The future of transport is extremely linked to the future of the raw materials used to provide energy. The existing energetic demand and the future of such demand strongly related to petroleum makes that it is necessary to improve technology in order to develop more efficient systems to reach the goal of sustainability, even more when the predictions about the oil reserves estimate that they will run out within some decades.
Hybrid electric vehicles have the goal of reducing fuel consumption as well as pollutant emissions, through increasing the overall vehicle efficiency. They capability that this kind of vehicles have to decide which torque distribution is necessary at each time instant is the key to achieve these goals. This decision making process is carried out by the power controller.
On this work, various vehicle simulation models are developed with MATLAB. The quasistatic approach, which simulates the vehicle from the wheels to the power sources, is used to develop these models with the high advantage of the low computational effort, working out reliable calculations of the system parameters.
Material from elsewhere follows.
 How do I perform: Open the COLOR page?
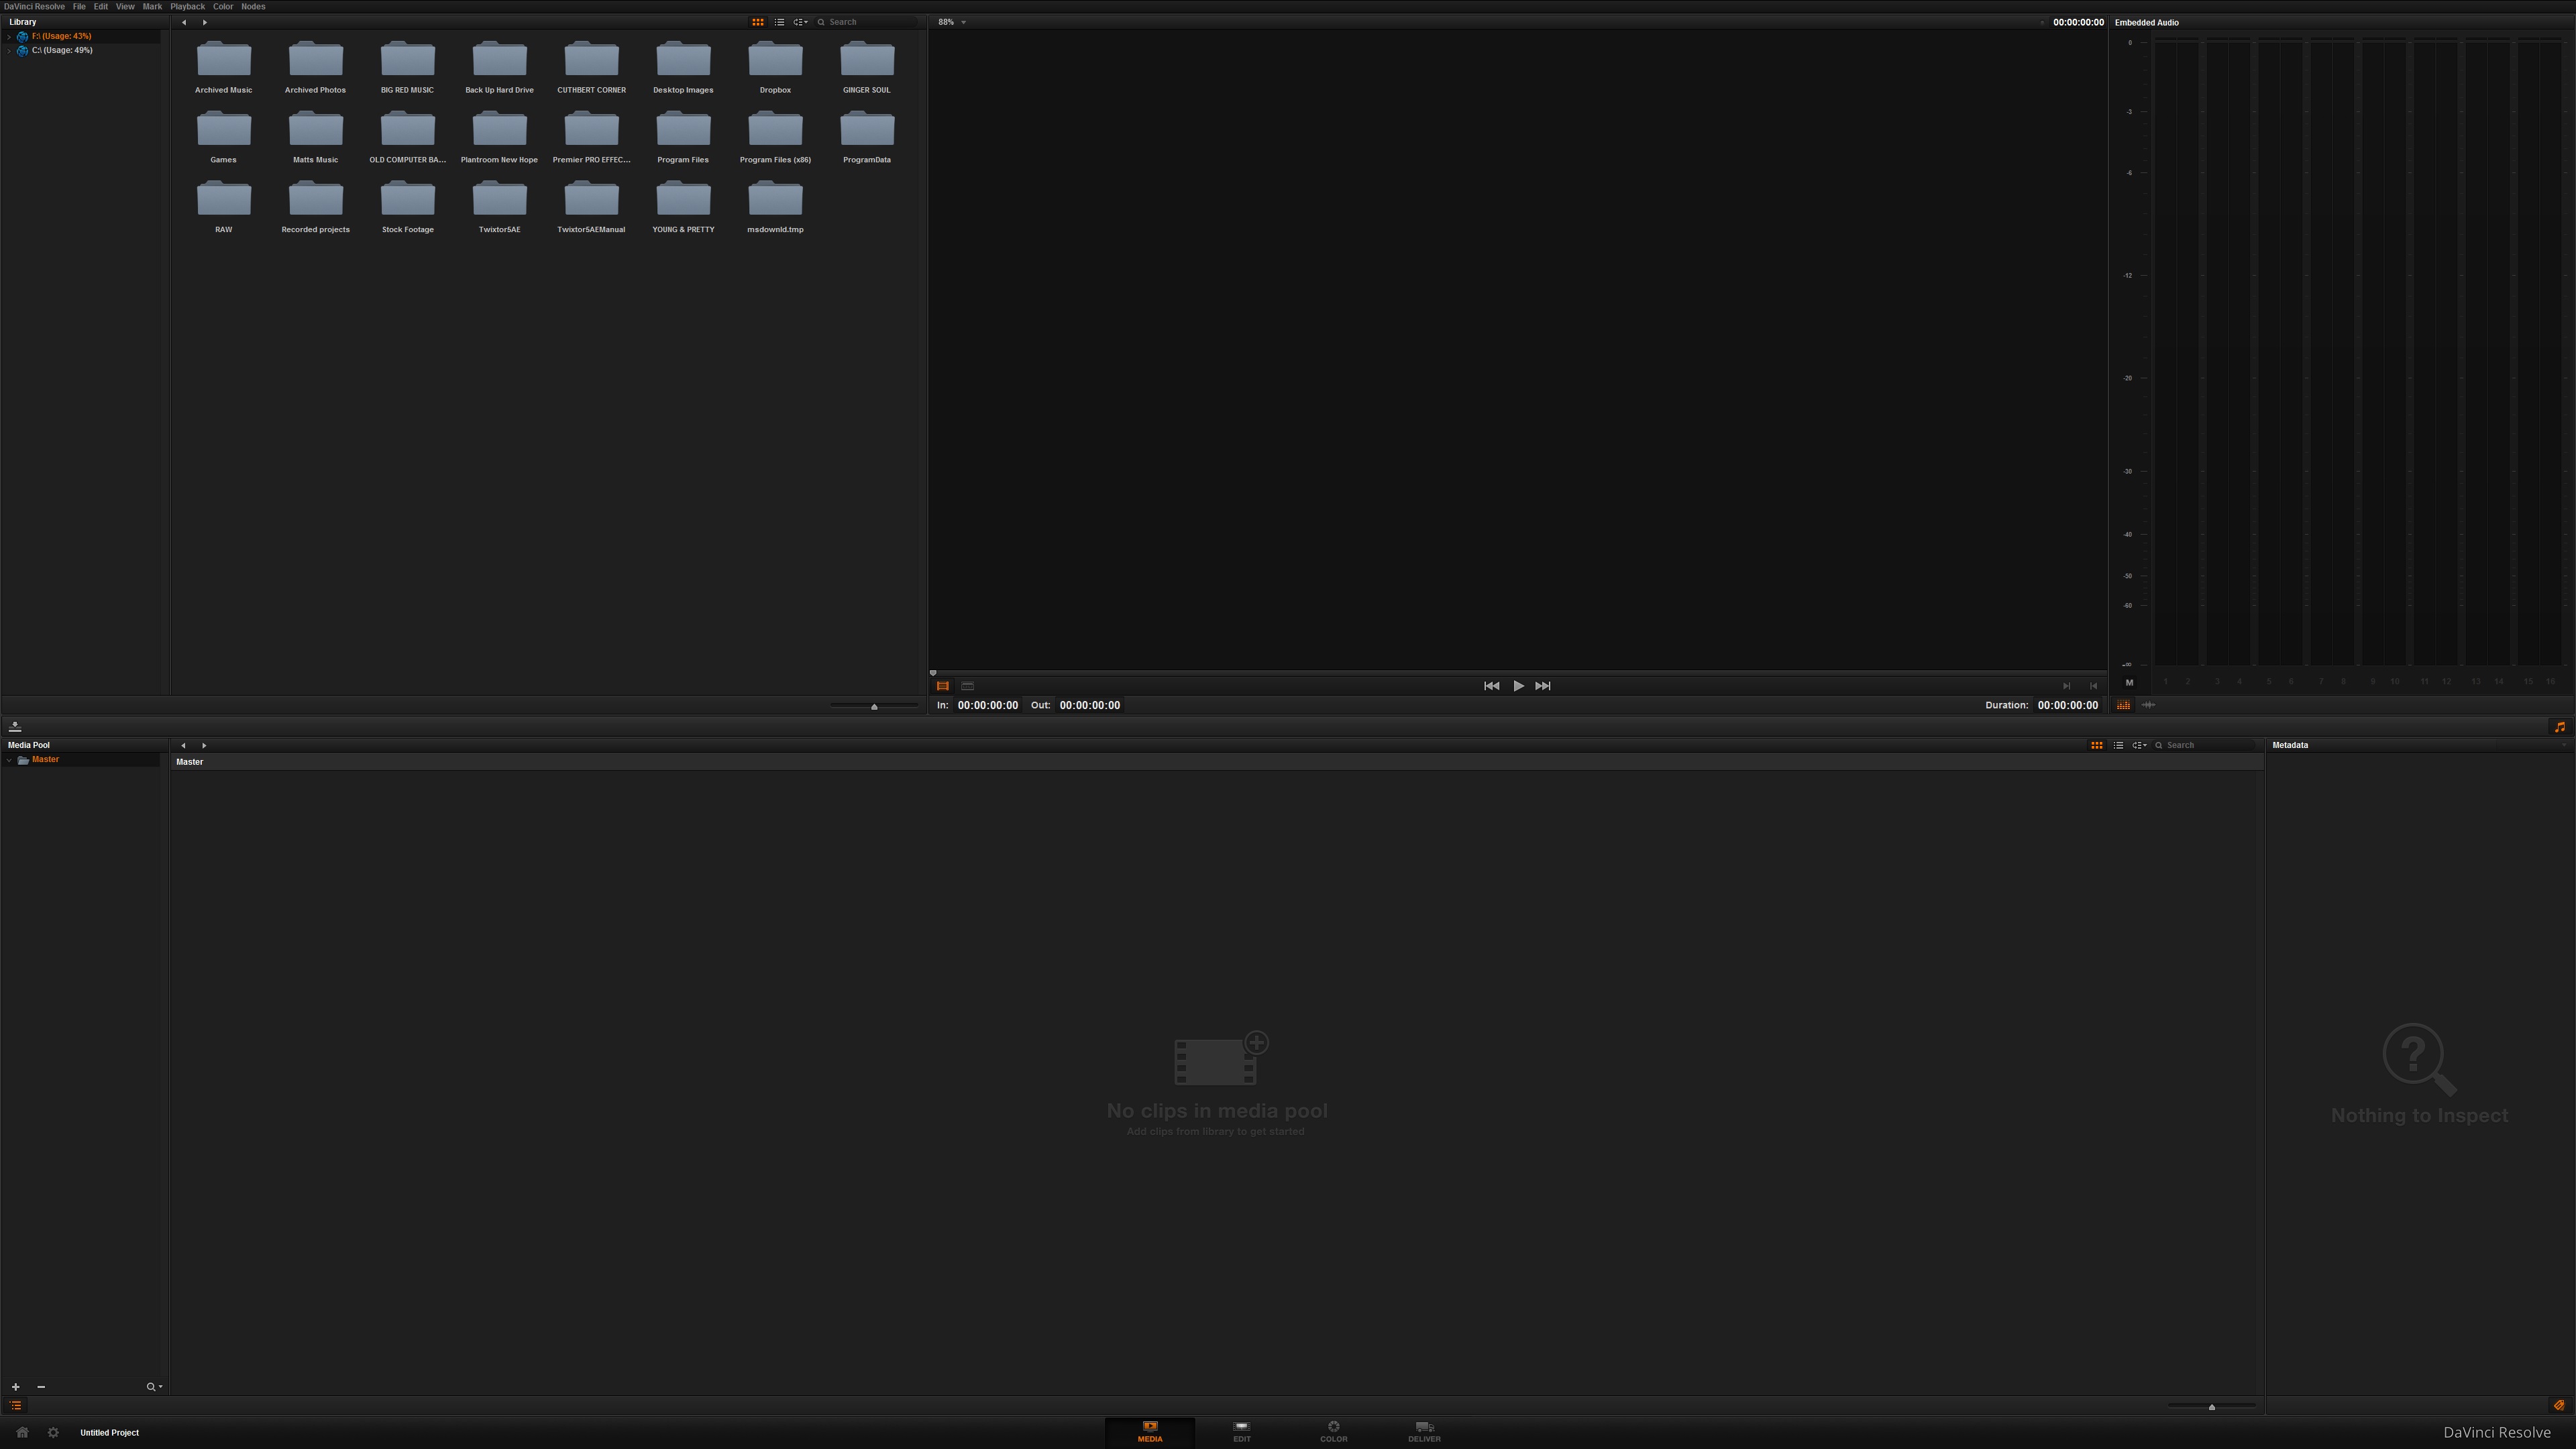tap(1334, 1431)
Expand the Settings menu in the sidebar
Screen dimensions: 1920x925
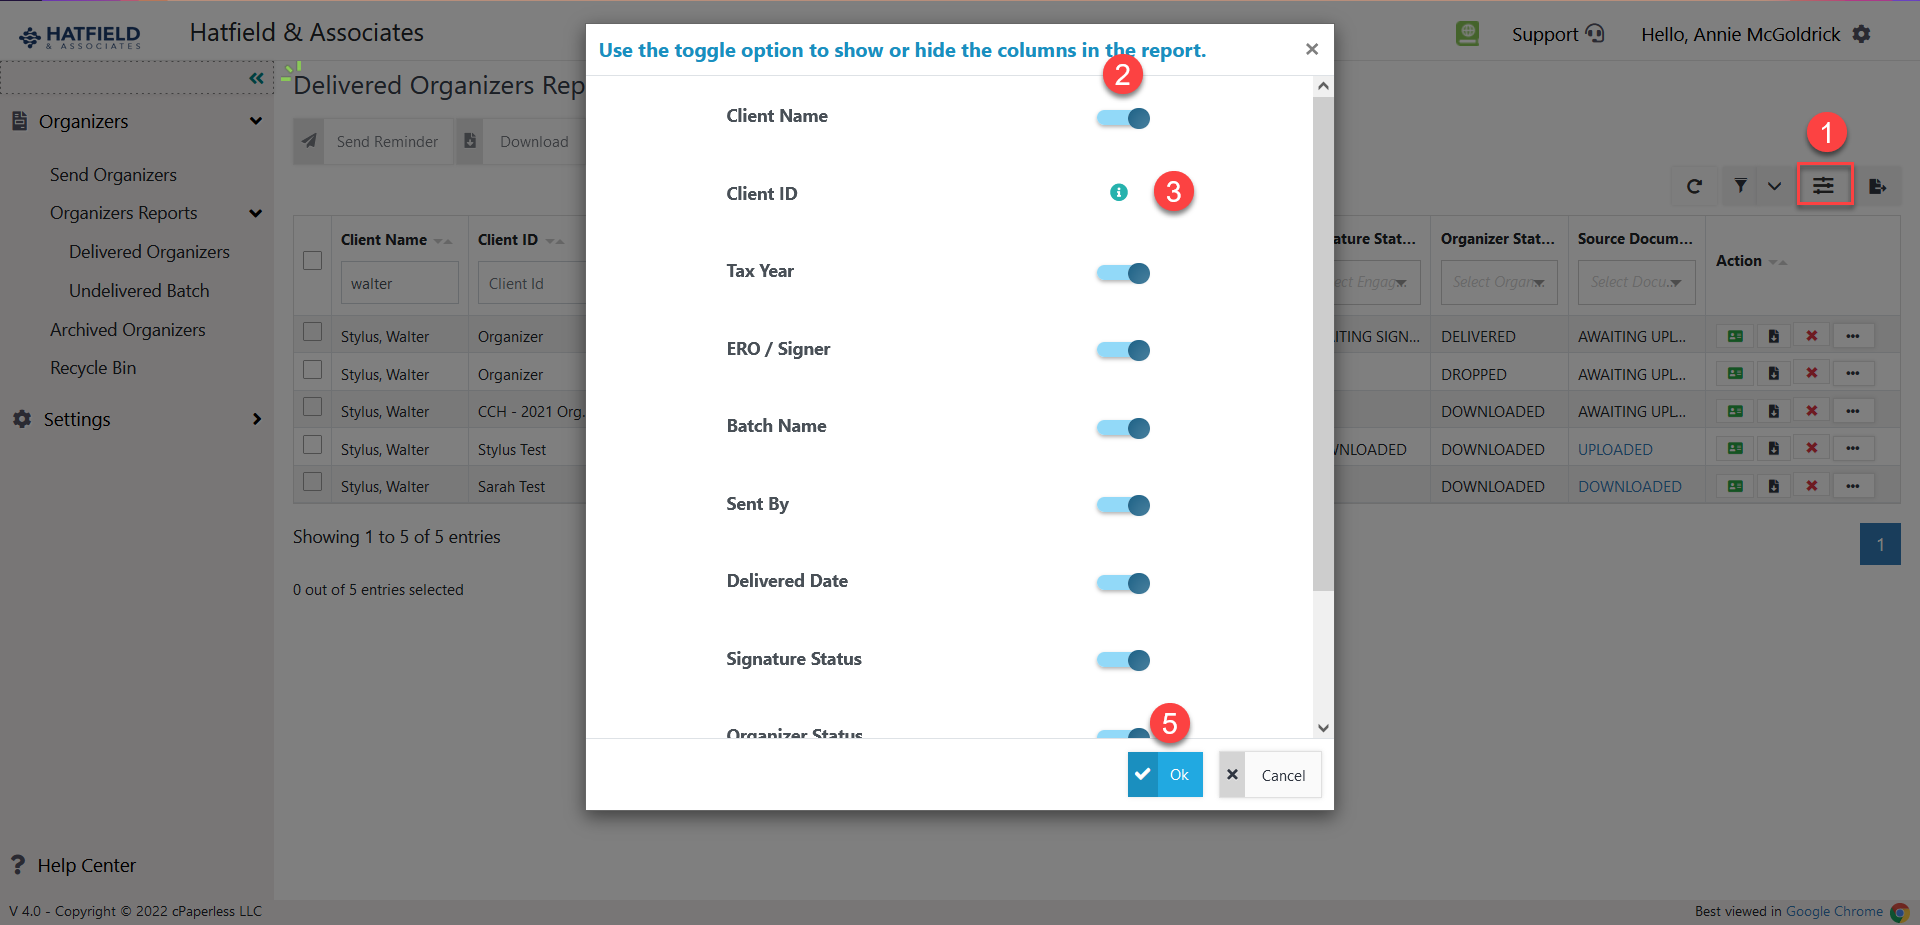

At first a conventional vehicle model is developed, as a reference to compare with the different hybrid electric vehicle models developed. Then, the hybrid electric vehicle models are developed. The chosen configuration corresponds to a parallel hybrid and three models have been designed according to three different control strategies. Two of them have a previously defined torque distribution, so they are called fixed strategies that show the system´s behaviour when the vehicle tries to enhance at first fuel efficiency, and later fuel economy.
The aim of this work is to develop an on line deciding control strategy that determines on each time instant the accurate torque distribution according to different factors such as fuel consumption, emissions, battery state of charge and so on; and looking after the driver´s choice, as well.
One of the advantages of this control strategy is that several influence factors may be added responding to any criterion whenever they are related in some way to one of the system parameters.
Eventually, the results show that fuel consumption and NOx emissions have been significantly reduced, with an overall efficiency increase.